=== What you are asked to do ===
Show each row below that contains the string "width", with case counting.

=== Rows excerpted from a collection ===
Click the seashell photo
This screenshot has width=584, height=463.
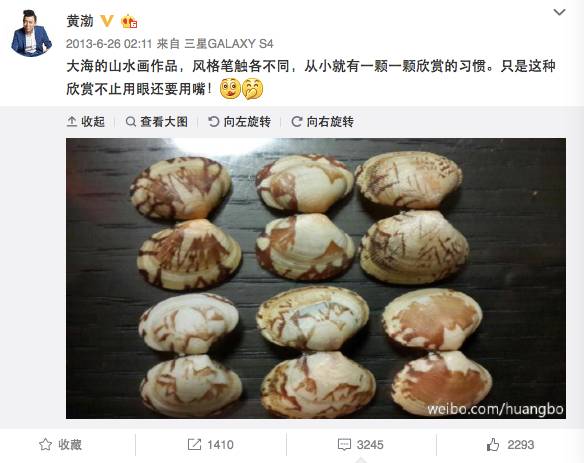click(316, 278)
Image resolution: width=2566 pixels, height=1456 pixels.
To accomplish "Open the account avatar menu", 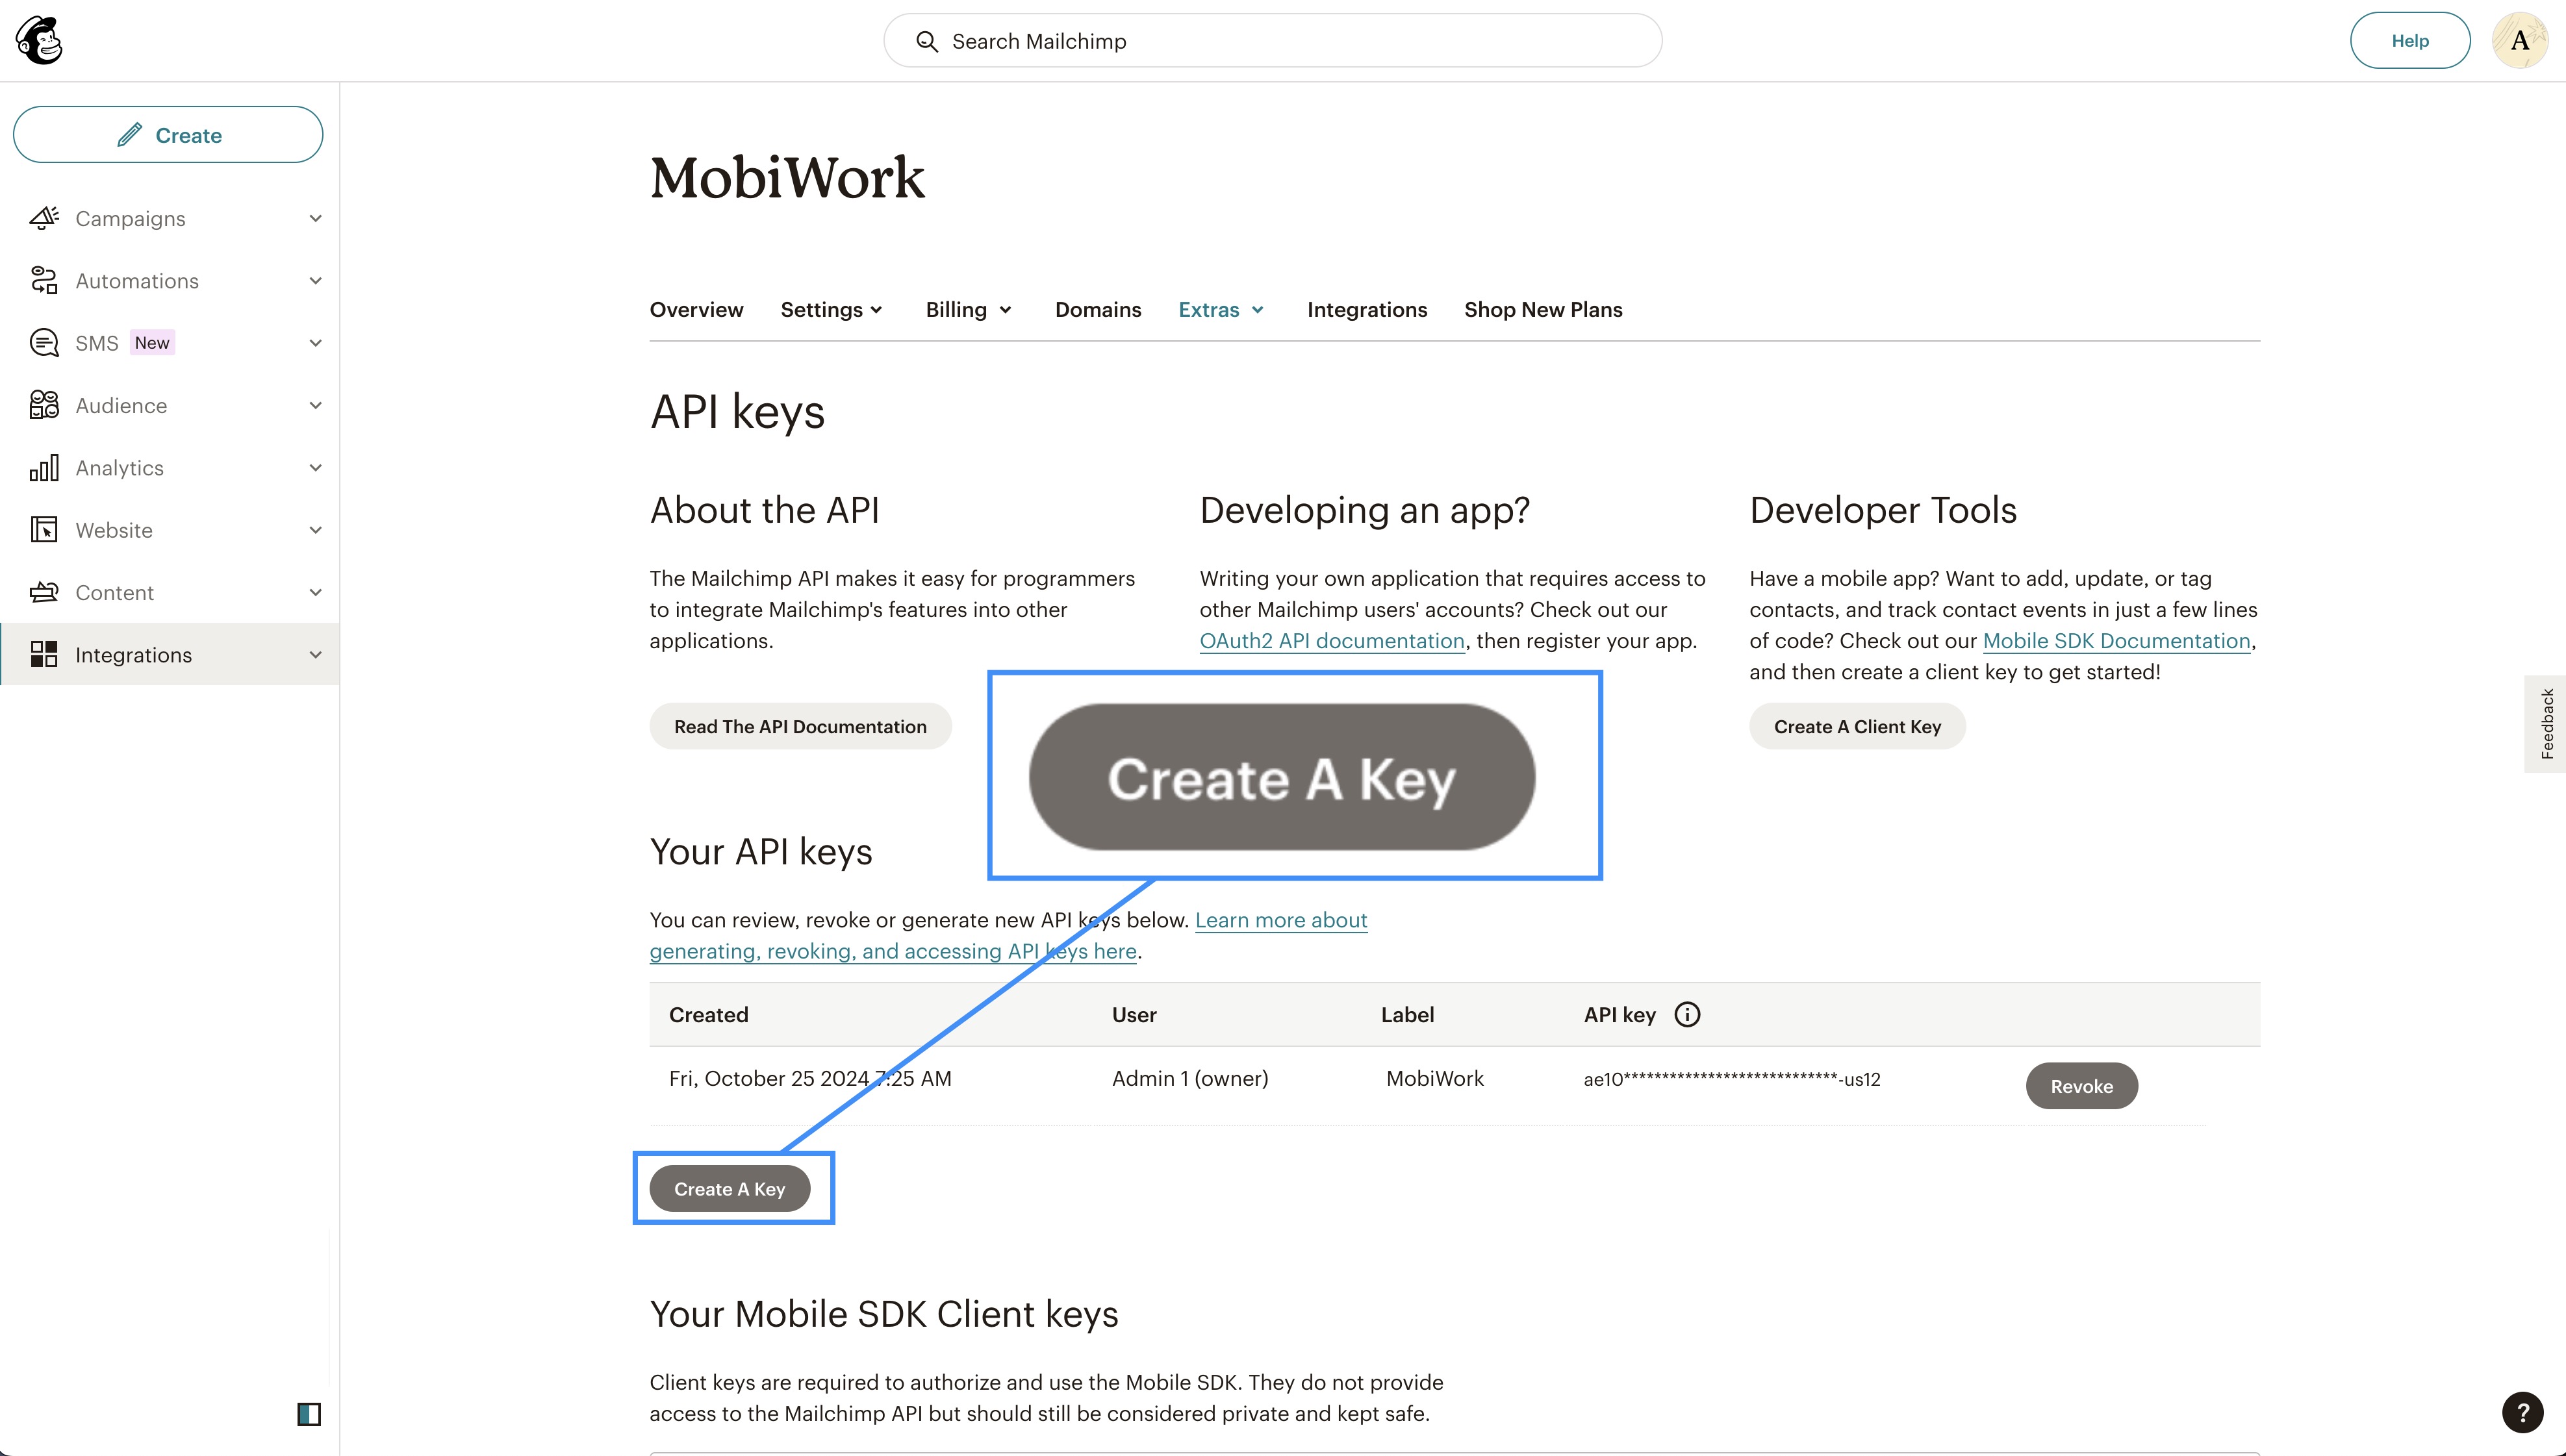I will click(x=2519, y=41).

=== The answer ===
This screenshot has width=584, height=463.
Image resolution: width=2566 pixels, height=1456 pixels.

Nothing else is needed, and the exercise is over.